Na verdade, a taxa de recuperação conhecida da doença (e não do vírus) aproxima-se neste momento dos 97%. E se isso lhe parece uma percentagem tão alta que vale a pena correr o risco, talvez seja útil lembrar que também significa que 3% dos infectados conhecidos já morreram – 1 milhão e 400 mil óbitos. Sem quaisquer medidas sanitárias, sem suspensão temporária das liberdades, toda a população mundial acabaria por ficar infectada – e mesmo que só 1% efectivamente morresse da doença, isso significaria 6138 pessoas no Luxemburgo; 103 000 em Portugal; mais de 5 milhões de europeus; 80 milhões em todo o mundo. Tudo antes de sequer considerar as sequelas dos sobreviventes, sobre as quais ainda sabemos pouco (e o que sabemos não é reconfortante).

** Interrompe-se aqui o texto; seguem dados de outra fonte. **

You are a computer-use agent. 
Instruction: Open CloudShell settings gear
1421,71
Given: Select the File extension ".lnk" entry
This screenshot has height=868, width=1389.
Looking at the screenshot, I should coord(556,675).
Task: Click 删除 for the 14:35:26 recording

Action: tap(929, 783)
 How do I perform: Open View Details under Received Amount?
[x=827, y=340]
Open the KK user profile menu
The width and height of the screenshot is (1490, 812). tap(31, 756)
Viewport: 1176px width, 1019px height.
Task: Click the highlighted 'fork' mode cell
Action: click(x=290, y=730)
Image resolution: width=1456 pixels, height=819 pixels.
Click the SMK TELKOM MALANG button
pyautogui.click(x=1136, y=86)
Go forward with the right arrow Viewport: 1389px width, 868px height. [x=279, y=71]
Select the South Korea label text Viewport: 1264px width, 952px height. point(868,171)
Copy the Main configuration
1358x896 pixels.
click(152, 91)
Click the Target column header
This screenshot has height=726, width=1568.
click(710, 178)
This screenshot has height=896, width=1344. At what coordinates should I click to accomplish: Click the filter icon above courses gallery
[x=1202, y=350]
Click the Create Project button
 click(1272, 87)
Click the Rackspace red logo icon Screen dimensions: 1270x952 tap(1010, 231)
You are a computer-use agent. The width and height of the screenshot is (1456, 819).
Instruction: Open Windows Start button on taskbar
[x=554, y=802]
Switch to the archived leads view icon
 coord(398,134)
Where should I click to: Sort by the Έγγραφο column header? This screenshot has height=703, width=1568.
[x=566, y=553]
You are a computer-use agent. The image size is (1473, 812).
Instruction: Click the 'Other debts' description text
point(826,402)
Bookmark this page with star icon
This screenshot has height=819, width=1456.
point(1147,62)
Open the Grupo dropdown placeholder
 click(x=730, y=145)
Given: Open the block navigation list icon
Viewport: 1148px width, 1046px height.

Isto seria insustentável, e é indefensável por qualquer ser humano com um mínimo de consciência e empatia. Afinal, a historinha do cowboy solitário que passa pela vida só com um cigarro e uma pistola ainda vende nos EUA, mas é uma grande treta: se há algo que o vírus veio provar é que "isto anda tudo ligado". Vivemos em sociedade, todos no mesmo planeta, interdependentes. Todos no mesmo barco. Está provado que o bater das asas de um morcego na China pode desencadear uma tremenda tempestade em Paris.

Por coincidência ou não, ao lado daquele meme estava um artigo interessantíssimo que evoca o momento nos anos 80 quando a ciência “resolveu” o problema da epidemia de sida, ao descobrir que o vírus era maior que os orifícios do latex dos preservativos, e logo a doença deixaria de se propagar e acabaria por desaparecer se as pessoas usassem preservativo durante as relações sexuais. Havia uma solução que funcionava para o global da população – só que individualmente era inconveniente (ou ofensiva). E a sida continua a existir nos nossos dias.

O factor humano, aqui traduzido por irresponsabilidade e egoísmo, continua a fazer descarrilar soluções comprovadas propostas pela ciência. Existem aplicações de telemóvel que permitem rastrear os contágios? "Ah, mas o governo não tem nada que saber onde eu ando, então não as uso". O uso correcto da máscara permite evitar muitos contágios? "Talvez, mas é desconfortável, e não são totalmente eficazes, e além disso ninguém manda em mim, por isso não levo máscara". As vacinas têm 90% de eficácia e o potencial de nos tirar a todos deste buraco? "Ah, mas não estão comprovadas, e é tudo um grande negócio, e se calhar isto não passa de uma conspiração chinesa". Já não há paciência para quem não sabe que a maior liberdade de todas é a de poder estar fora de um caixão.

(Este autor escreve de acordo com o antigo Acordo Ortográfico).